Con vehículos operados a distancia (ROVs) a ~900 metros de profundidad, los científicos muestrearon sedimentos alrededor de barriles corroídos y documentaron halos blancos y costras endurecidas junto a ellos. Estas señales visuales resultaron clave para entender la química que ocurre bajo el agua.
El análisis mineralógico reveló que las costras son mayoritariamente brucita (hidróxido de magnesio) y que los halos blancos corresponden a carbonato cálcico precipitado. Ambas formaciones delatan fugas de residuos alcalinos que reaccionan con el agua de mar y “cementan” el sedimento.
En esas zonas, el pH alcanzó valores extremos cercanos a 12, un ambiente hostil para la mayoría de organismos. Allí prosperan bacterias alcalófilas con baja diversidad, similares a las observadas en respiraderos hidrotermales o manantiales alcalinos, lo que sugiere ecosistemas forzados por la química del vertido.
Aunque los sedimentos de la región presentan niveles elevados de DDT y sus derivados, los gradientes medidos no aumentan cerca de los barriles, lo que apunta a fuentes históricas distintas (posibles vertidos a granel) para ese pesticida, mientras que los barriles con halo habrían contenido residuos cáusticos.
La persistencia de estos residuos alcalinos durante décadas fue inesperada, se pensaba que se diluirían rápidamente. Sin embargo, la formación de brucita y la “cementación” del lecho marino mantienen condiciones extremas y un pH elevado de forma estable en microhábitats localizados.
El impacto ecológico ya se aprecia más allá de los microbios, estudios previos han detectado menor biodiversidad de infauna alrededor de barriles con halo. La magnitud total depende del número real de contenedores y su distribución, aún inciertos por registros históricos incompletos.

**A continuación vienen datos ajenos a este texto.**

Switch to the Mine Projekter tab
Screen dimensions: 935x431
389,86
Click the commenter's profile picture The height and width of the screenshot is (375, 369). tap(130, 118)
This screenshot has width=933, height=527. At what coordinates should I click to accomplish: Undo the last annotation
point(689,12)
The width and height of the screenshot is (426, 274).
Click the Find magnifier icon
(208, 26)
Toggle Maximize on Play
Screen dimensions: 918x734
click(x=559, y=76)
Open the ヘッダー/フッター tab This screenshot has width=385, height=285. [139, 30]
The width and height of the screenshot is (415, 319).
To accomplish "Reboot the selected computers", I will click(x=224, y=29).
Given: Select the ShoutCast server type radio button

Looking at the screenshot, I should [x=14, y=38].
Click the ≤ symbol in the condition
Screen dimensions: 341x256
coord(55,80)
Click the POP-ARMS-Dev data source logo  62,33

La remediación es compleja. Remover sedimentos contaminados podría liberar columnas de partículas y dispersar tóxicos. Por ello, equipos de investigación exploran rutas biogeoquímicas —incluida la degradación microbiana lenta de DDT— como opciones más seguras que intervenciones mecánicas a gran escala.

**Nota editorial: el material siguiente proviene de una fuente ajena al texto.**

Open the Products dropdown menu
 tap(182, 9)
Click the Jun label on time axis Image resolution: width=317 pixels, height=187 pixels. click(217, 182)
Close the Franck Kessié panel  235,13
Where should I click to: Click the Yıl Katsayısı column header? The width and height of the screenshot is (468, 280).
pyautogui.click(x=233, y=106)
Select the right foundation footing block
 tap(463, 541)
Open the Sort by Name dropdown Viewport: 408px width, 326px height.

Operativamente, los halos blancos podrían servir como indicadores rápidos de residuos alcalinos para priorizar mapeos y evaluaciones. A la vez, se requieren campañas sistemáticas para estimar cuántos barriles y qué contenidos permanecen en el lecho marino del sur de California.
Más de medio siglo después, el legado del vertido legal de desechos industriales sigue activo a escala microscópica y geológica. El caso ilustra cómo las decisiones de gestión del siglo XX continúan modelando ecosistemas del siglo XXI y obligan a repensar estrategias de monitoreo y restauración oceánica.